» **Task directions**: Restate the whole listing exactly.

Segment Start: Information shown

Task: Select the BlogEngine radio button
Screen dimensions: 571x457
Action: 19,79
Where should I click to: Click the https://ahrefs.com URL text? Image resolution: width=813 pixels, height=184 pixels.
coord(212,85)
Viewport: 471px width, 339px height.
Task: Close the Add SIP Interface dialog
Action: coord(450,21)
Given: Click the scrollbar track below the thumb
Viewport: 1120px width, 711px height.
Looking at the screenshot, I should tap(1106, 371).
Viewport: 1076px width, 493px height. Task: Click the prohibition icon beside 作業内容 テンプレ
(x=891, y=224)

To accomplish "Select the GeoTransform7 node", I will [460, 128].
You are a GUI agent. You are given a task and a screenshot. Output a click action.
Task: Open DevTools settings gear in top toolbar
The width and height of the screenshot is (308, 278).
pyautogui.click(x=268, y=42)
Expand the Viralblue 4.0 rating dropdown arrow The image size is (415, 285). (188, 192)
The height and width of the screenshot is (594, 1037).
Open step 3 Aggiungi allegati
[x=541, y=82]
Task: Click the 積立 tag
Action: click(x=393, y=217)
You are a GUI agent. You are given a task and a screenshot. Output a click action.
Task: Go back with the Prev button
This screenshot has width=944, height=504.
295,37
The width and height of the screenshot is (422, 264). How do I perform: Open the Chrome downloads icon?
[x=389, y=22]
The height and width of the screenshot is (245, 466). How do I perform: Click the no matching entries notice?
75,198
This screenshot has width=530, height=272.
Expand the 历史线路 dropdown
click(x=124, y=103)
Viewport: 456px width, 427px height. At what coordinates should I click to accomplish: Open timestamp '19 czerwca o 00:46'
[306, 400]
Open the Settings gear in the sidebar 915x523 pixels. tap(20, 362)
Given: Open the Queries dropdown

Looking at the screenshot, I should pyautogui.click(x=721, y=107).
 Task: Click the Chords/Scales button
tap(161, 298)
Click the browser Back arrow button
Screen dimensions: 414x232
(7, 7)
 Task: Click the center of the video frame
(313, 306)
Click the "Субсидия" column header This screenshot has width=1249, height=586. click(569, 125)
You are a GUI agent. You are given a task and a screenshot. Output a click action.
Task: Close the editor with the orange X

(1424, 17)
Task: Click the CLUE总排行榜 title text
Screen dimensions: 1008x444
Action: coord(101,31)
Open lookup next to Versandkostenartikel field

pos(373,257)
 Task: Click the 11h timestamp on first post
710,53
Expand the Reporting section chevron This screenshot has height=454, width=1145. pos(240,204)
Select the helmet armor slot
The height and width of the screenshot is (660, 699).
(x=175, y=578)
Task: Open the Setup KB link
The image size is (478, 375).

Segment End: Information shown

» **Result of the task**:
Task: Select the BlogEngine radio button
Screen dimensions: 571x457
Action: 19,79
Where should I click to: Click the https://ahrefs.com URL text? Image resolution: width=813 pixels, height=184 pixels.
coord(212,85)
Viewport: 471px width, 339px height.
Task: Close the Add SIP Interface dialog
Action: coord(450,21)
Given: Click the scrollbar track below the thumb
Viewport: 1120px width, 711px height.
Looking at the screenshot, I should tap(1106, 371).
Viewport: 1076px width, 493px height. Task: Click the prohibition icon beside 作業内容 テンプレ
(x=891, y=224)

To accomplish "Select the GeoTransform7 node", I will [460, 128].
You are a GUI agent. You are given a task and a screenshot. Output a click action.
Task: Open DevTools settings gear in top toolbar
The width and height of the screenshot is (308, 278).
pyautogui.click(x=268, y=42)
Expand the Viralblue 4.0 rating dropdown arrow The image size is (415, 285). (188, 192)
The height and width of the screenshot is (594, 1037).
Open step 3 Aggiungi allegati
[x=541, y=82]
Task: Click the 積立 tag
Action: click(x=393, y=217)
You are a GUI agent. You are given a task and a screenshot. Output a click action.
Task: Go back with the Prev button
This screenshot has width=944, height=504.
295,37
The width and height of the screenshot is (422, 264). How do I perform: Open the Chrome downloads icon?
[x=389, y=22]
The height and width of the screenshot is (245, 466). How do I perform: Click the no matching entries notice?
75,198
This screenshot has width=530, height=272.
Expand the 历史线路 dropdown
click(x=124, y=103)
Viewport: 456px width, 427px height. At what coordinates should I click to accomplish: Open timestamp '19 czerwca o 00:46'
[306, 400]
Open the Settings gear in the sidebar 915x523 pixels. tap(20, 362)
Given: Open the Queries dropdown

Looking at the screenshot, I should pyautogui.click(x=721, y=107).
 Task: Click the Chords/Scales button
tap(161, 298)
Click the browser Back arrow button
Screen dimensions: 414x232
(7, 7)
 Task: Click the center of the video frame
(313, 306)
Click the "Субсидия" column header This screenshot has width=1249, height=586. click(569, 125)
You are a GUI agent. You are given a task and a screenshot. Output a click action.
Task: Close the editor with the orange X

(1424, 17)
Task: Click the CLUE总排行榜 title text
Screen dimensions: 1008x444
Action: coord(101,31)
Open lookup next to Versandkostenartikel field

pos(373,257)
 Task: Click the 11h timestamp on first post
710,53
Expand the Reporting section chevron This screenshot has height=454, width=1145. pos(240,204)
Select the helmet armor slot
The height and width of the screenshot is (660, 699).
(x=175, y=578)
Task: Open the Setup KB link
The image size is (478, 375).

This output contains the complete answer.